EXERCISE REQUIREMENTS>
1: Summarize the blog post on Barbados and climate justice in two sentences.
2: Answer these questions from the blog post on Barbados and climate justice:
(a) In what year did Barbados become independent of the United Kingdom?
(b) On what date did Mottley give her address at the Cop27 gathering hosted by Scotland?
(c) How many climate refugees did Mottley warn of by the middle of the century?
3: Rewrite the blog post on Barbados and climate justice, everything from "Ardern was right" down to "blood, blood, blood.", with "Cop27" changed to "COP27".

DOCUMENT TEXT>
· · · ·

GUEST BLOG: Ian Powell – Barbados, wealth accumulation, climate change and climate injustice

12
554

On the eve of the 2017 general election in Aotearoa New Zealand, dramatic circumstances led Jacinda Ardern to assume the leadership of the Labour Party. In an outstanding media briefing she confidently asserted that a government led by her would be transformational and highlighted climate change as the most critical issue.

Ardern was right to give climate change the priority she did on that occasion. Subsequently there have been some steps in the right direction. However, just over five years later, and with the Cop27 conference being inappropriately held in Egypt last November, her government’s performance has fallen well short of a transformational threshold.

Cop27 was attended by over 100 world leaders. In the lead up to it, I discussed my concerns with this important international climate change event in my last Political Bytes blog (2 November): Cop27 – blood, blood, blood.

Barbados

Despite  these reservations, which I continue to have, there was a big upside at Cop27. This was the performance of the small Caribbean island of Barbados which I had the pleasure of visiting for a day in early 2020.

The island is arguably well known for the magnificent cricketers it has produced (sadly not this century) – batters like Garry Sobers (also a bowler) and the famous three Ws – Clyde Walcott, Everton Weekes and Frank Worrell (also a bowler and skilled captain) and fiercely fast bowlers like Wes Hall, Joel Garner and Malcolm Marshall.

- Sponsor Promotion -

Barbados, along with the rest of the rest of the West Indies, is no longer the cricketing powerhouse it used to be. But Cop27 demonstrated that, especially when compared with New Zealand, its approach towards climate justice stands out as a powerhouse of transformation.

Barbados: a dot in the ocean outperforming most countries including Aotearoa on climate justice advocacy

This is from an island that has a population of over 250,000 and only became independent of the United Kingdom in 1966. On climate justice it is punching well above its weight; like a bantam weight besting heavy weights.

Enter Mia Mottley

Enter the stage Mia Mottley, an experienced Barbadian politician who was elected prime minister in 2018 with her Labour party winning all the parliamentary seats. Prior to Cop27 she had already succeeded in achieving republic status for Barbados; the monarchy went although Commonwealth membership remained.

Mia Mottley: blistering attack on wealthy countries over climate justice

In a blistering address on 7 November at a Cop27 gathering hosted by Scotland, Mottley ripped into wealthy countries whose prosperity and high carbon emissions had been achieved at the expense of the poor who were now “…being forced to pay again, as victims of climate breakdown that they did not cause.”: Barbados Prime Minister’s blistering attack on rich nations.

Her case for climate justice

In warning of a billion climate refugees around the world by the middle of the century, Mottley declared that:

We were the ones whose blood, sweat and tears financed the industrial revolution. Are we now to face double jeopardy by having to pay the cost as a result of those greenhouse gases from the industrial revolution? That is fundamentally unfair.

She convincingly articulated the case for climate justice. As a result of adverse weather poor people were bearing the brunt of the damage to the climate. In contrast, rich countries have failed to live up to their promises to cut emissions and to provide finance to help the poor with climate breakdown.

· · · ·

GIVEN INFORMATION>
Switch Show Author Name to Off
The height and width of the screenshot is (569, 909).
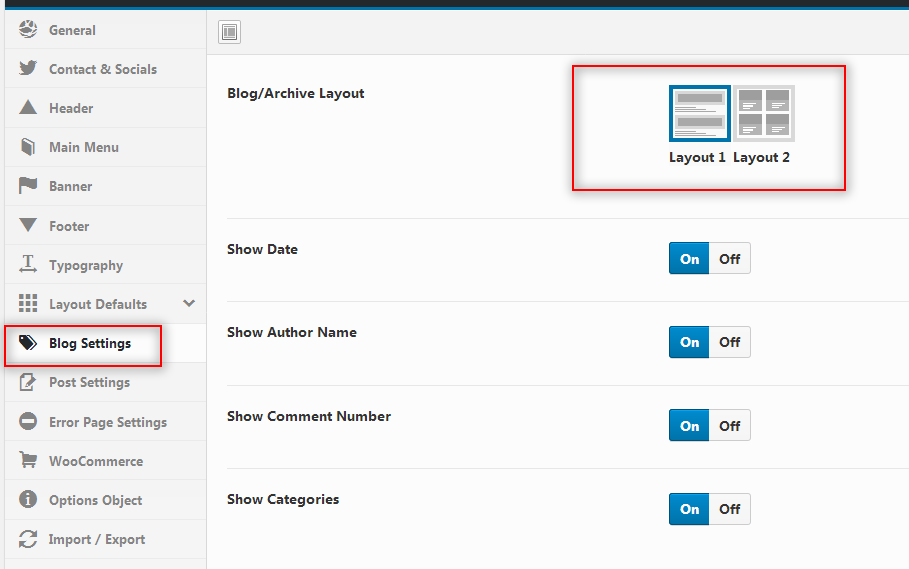pyautogui.click(x=729, y=342)
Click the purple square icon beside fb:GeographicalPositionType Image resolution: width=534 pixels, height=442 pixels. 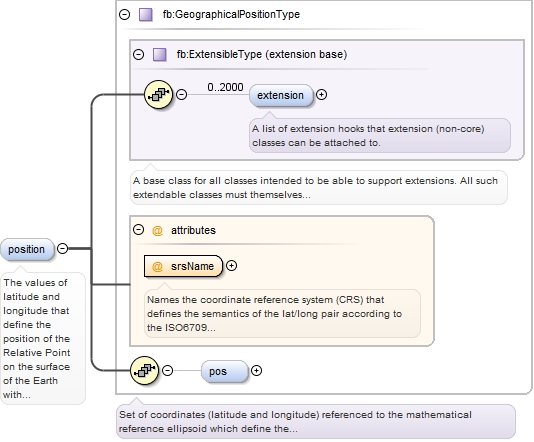[146, 15]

· · · ·

ANSWERS FOR THIS EXERCISE>
1: Although Jacinda Ardern called climate change the most critical issue in 2017, her government's performance has since fallen well short of a transformational threshold. By contrast, Barbados stood out at Cop27, where Prime Minister Mia Mottley attacked wealthy countries for leaving the poor to pay for climate breakdown they did not cause.

2:
(a) 1966
(b) 7 November
(c) A billion

3:
Ardern was right to give climate change the priority she did on that occasion. Subsequently there have been some steps in the right direction. However, just over five years later, and with the COP27 conference being inappropriately held in Egypt last November, her government’s performance has fallen well short of a transformational threshold.

COP27 was attended by over 100 world leaders. In the lead up to it, I discussed my concerns with this important international climate change event in my last Political Bytes blog (2 November): COP27 – blood, blood, blood.